La señora Lefkowitz retiró una silla de la mesa, se sentó con cuidado y esperó a que Ella la acercara al borde de la mesa.
—Supongo que sí —repuso. Ella le puso el bol delante. La señora Lefkowitz hundió la cuchara y se la aproximó a los labios. Le temblaba la muñeca, y la mitad del contenido acabó encima de su sudadera—. ¡Mierda! —protestó, la voz apagada, trémula y derrotada.
—¿Tiene planes para cenar? —le preguntó Ella pasándole a la señora Lefkowitz una servilleta y vertiendo la crema en una taza grande.
—Le dije a mi hijo que cocinaría yo —respondió—. Pavo.
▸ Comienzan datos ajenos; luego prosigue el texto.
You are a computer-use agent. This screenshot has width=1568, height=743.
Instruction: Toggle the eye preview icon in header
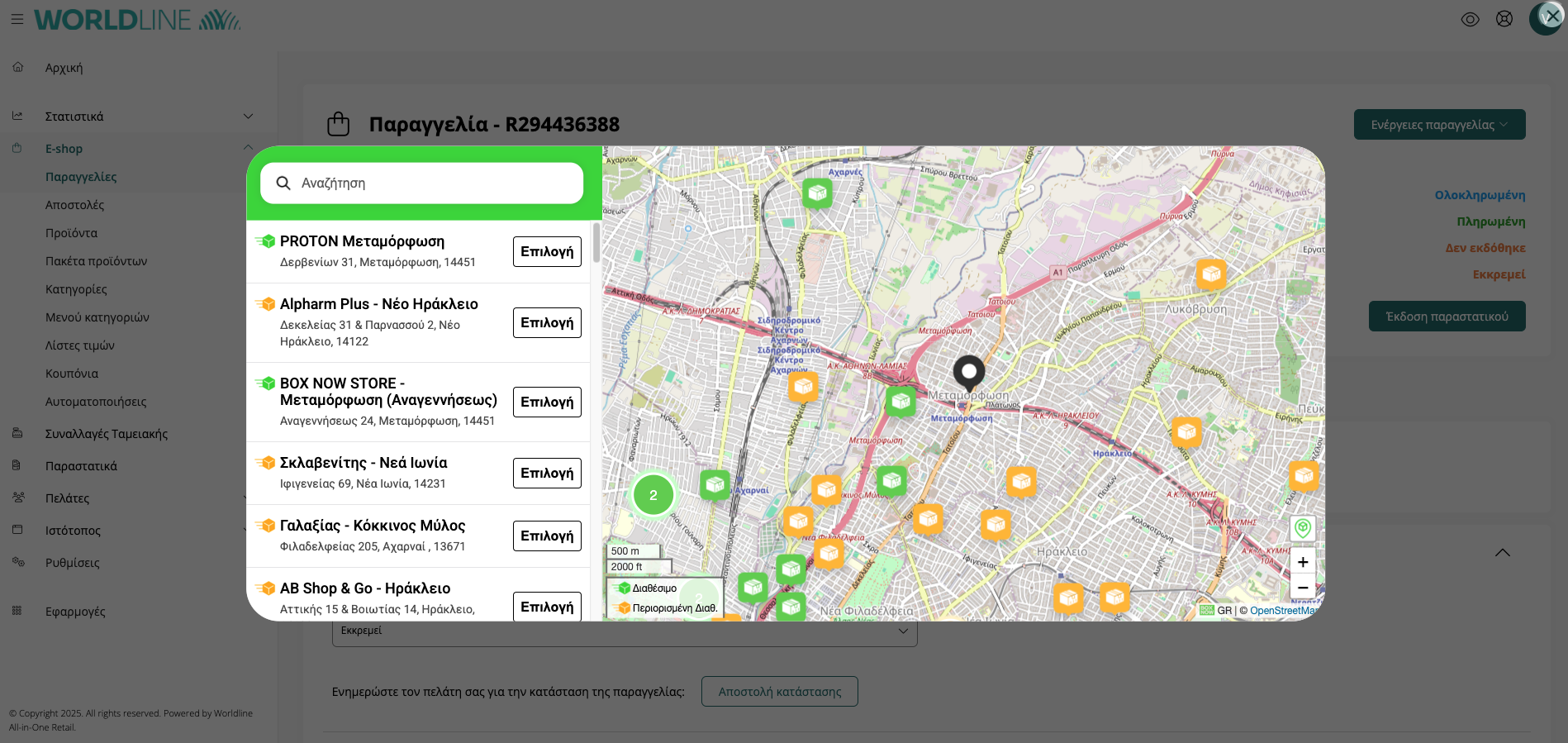[1470, 19]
Le gusta el pavo.
—Si quiere, puedo ayudarle —concedió Ella—. A lo mejor podríamos preparar una bandeja con un surtido de deliciosos sándwiches. Son fáciles de comer. —Se puso de pie mientras buscaba un bolígrafo y un trozo de papel para poder hacer una lista—. Podemos comprar pechugas, pavo y cecina… ensalada de col, y de patatas, si a su hijo le gusta…
La señora Lefkowitz sonrió con media boca.
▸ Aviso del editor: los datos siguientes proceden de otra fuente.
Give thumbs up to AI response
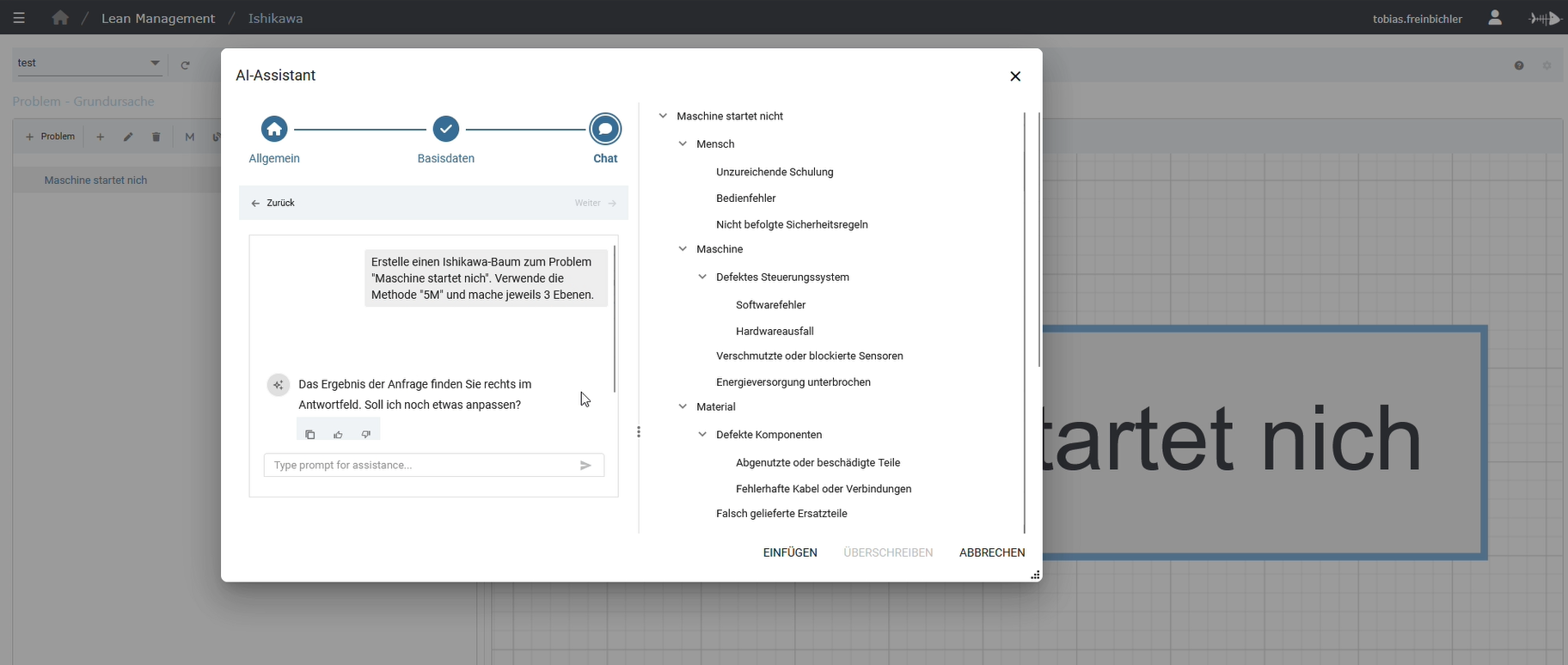Image resolution: width=1568 pixels, height=665 pixels. pyautogui.click(x=338, y=435)
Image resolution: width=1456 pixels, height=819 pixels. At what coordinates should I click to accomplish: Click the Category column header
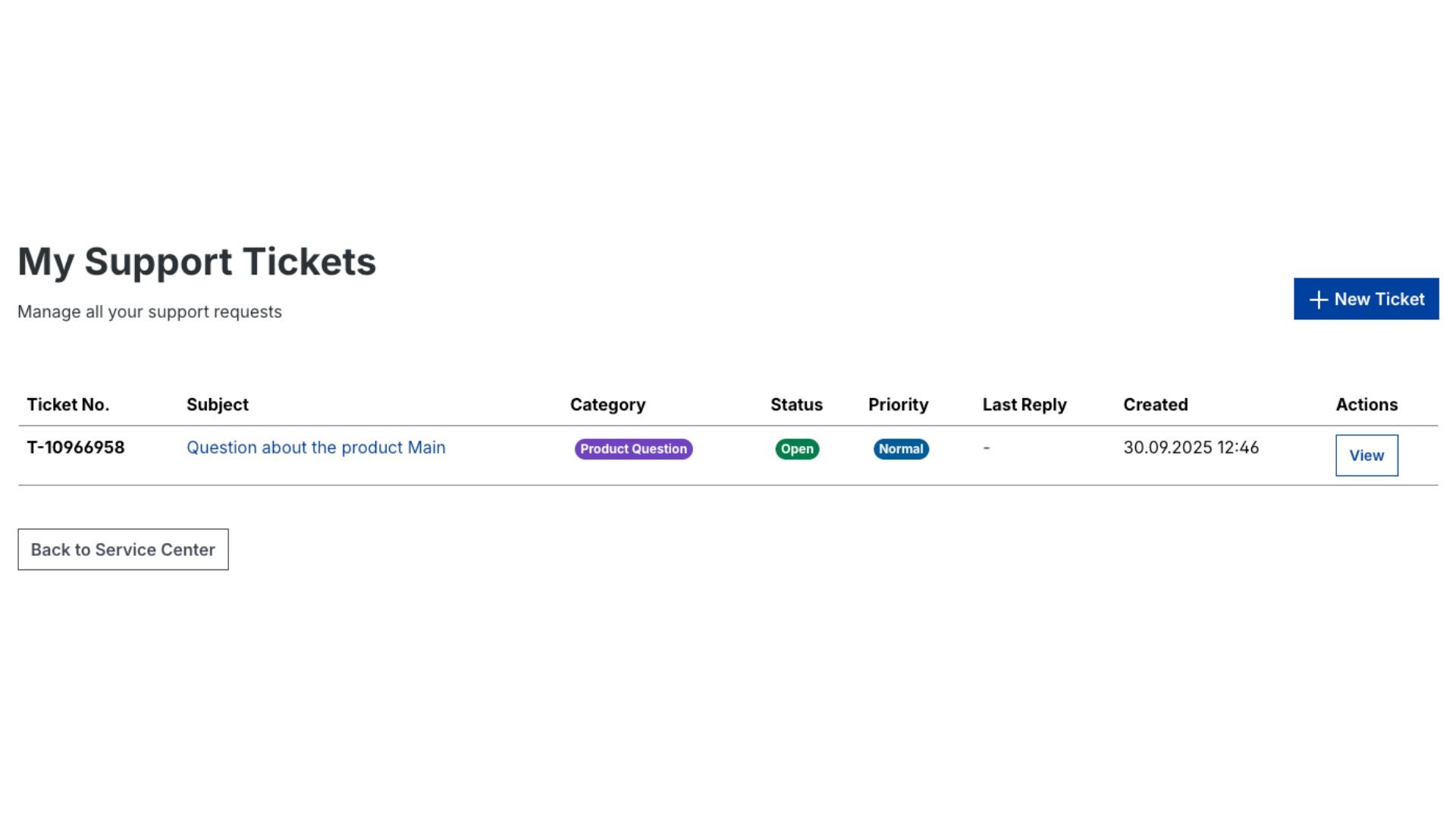[607, 405]
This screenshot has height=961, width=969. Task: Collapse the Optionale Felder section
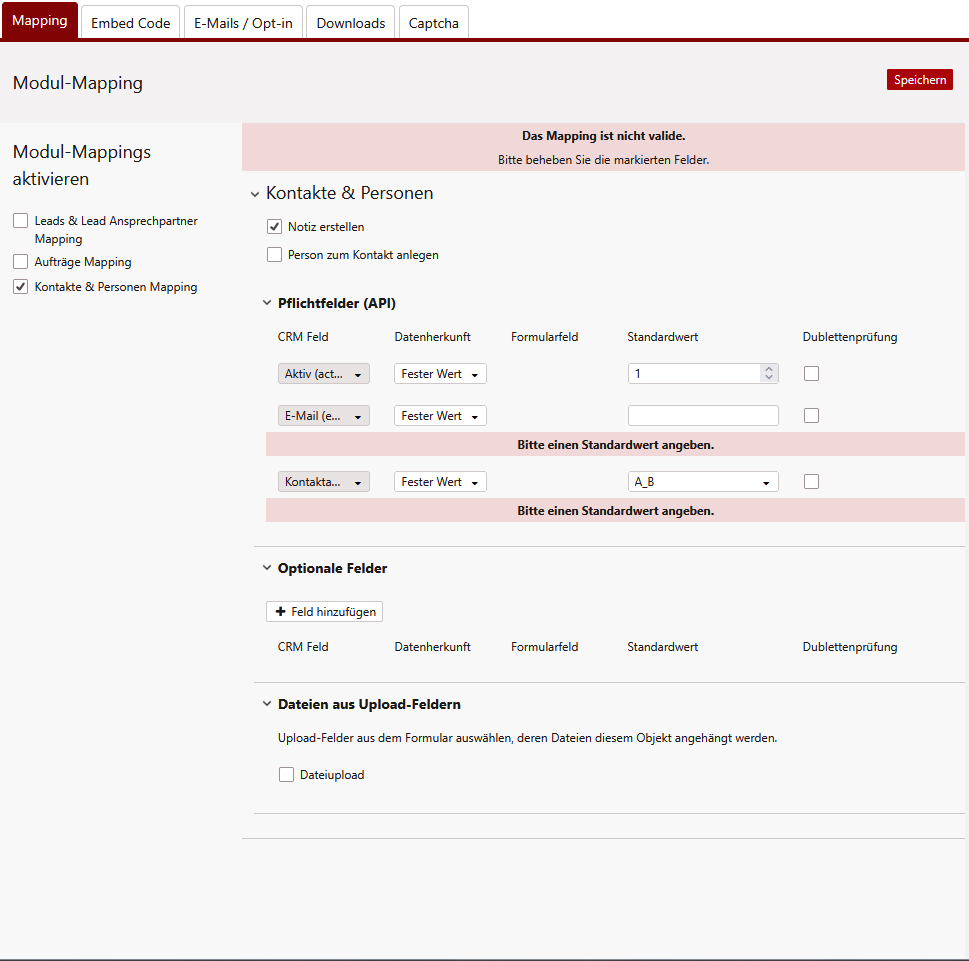[x=267, y=568]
—Solía comprarla con semillas de alcaravea, y cuando acabábamos de comer me encontraba un montoncito de semillas en un lado de su plato. Nunca se quejaba… las sacaba una a una y las apartaba.
—A mi hija le pasaba lo mismo con las pasas. Siempre las sacaba —contó Ella. La señora Lefkowitz la miró fijamente. La voz de Ella se desvaneció.
La señora Lefkowitz se llevó una cucharada de sopa a la boca como si no hubiese percibido el silencio de Ella.
—¿Así que nos vamos de compras? —le preguntó.
—¡Claro que sí! —contestó Ella, inclinándose para poner los platos en el lavavajillas, de espaldas a la señora Lefkowitz. Esta noche Lewis iría a recogerla. Se iban al cine. ¿Cuánto faltaría para que empezara a hacerle preguntas? «¿Tienes hijos? ¿Y nietos? ¿Dónde están? ¿Qué pasó? ¿No los ves? ¿Por qué no?»—. ¡Claro que sí!